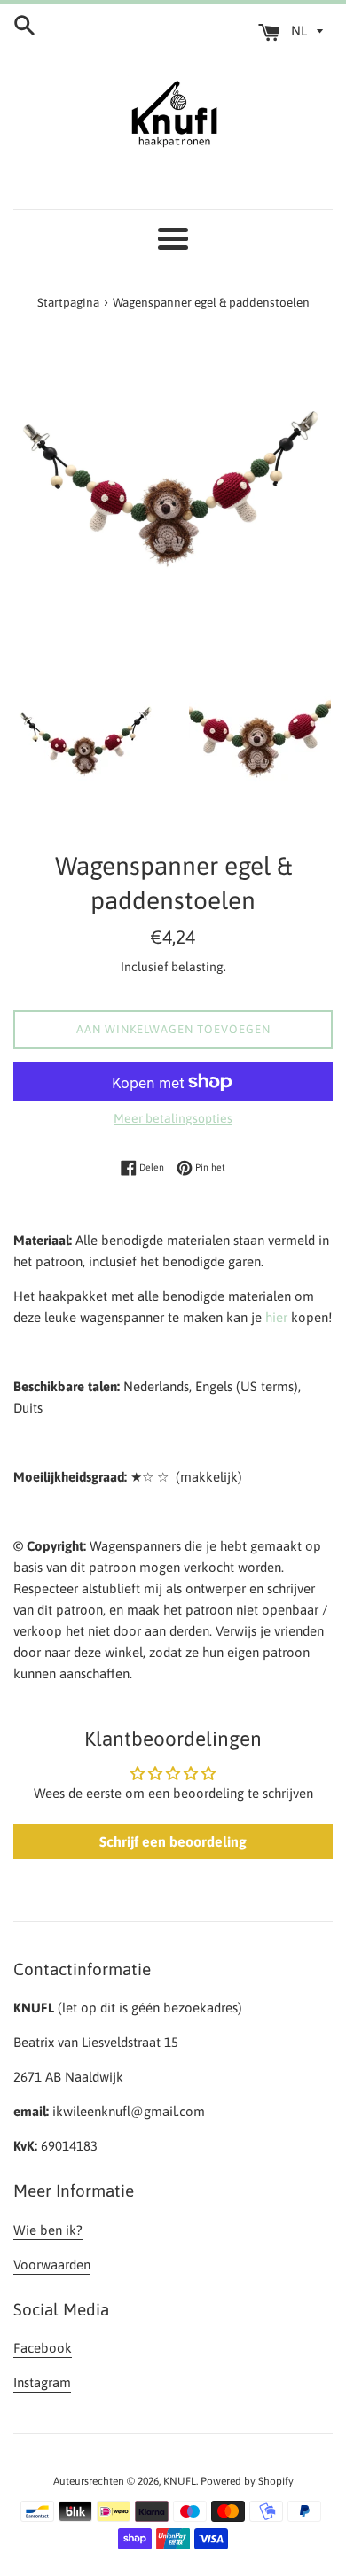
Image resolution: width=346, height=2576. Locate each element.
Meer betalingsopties (173, 1118)
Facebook (42, 2347)
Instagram (42, 2382)
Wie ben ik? (48, 2229)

________________________

Action item →
Exactly as written, give the entries above again, with no images.

Exercise solution →
Image resolution: width=346, height=2576. Locate each element.
Meer betalingsopties (173, 1118)
Facebook (42, 2347)
Instagram (42, 2382)
Wie ben ik? (48, 2229)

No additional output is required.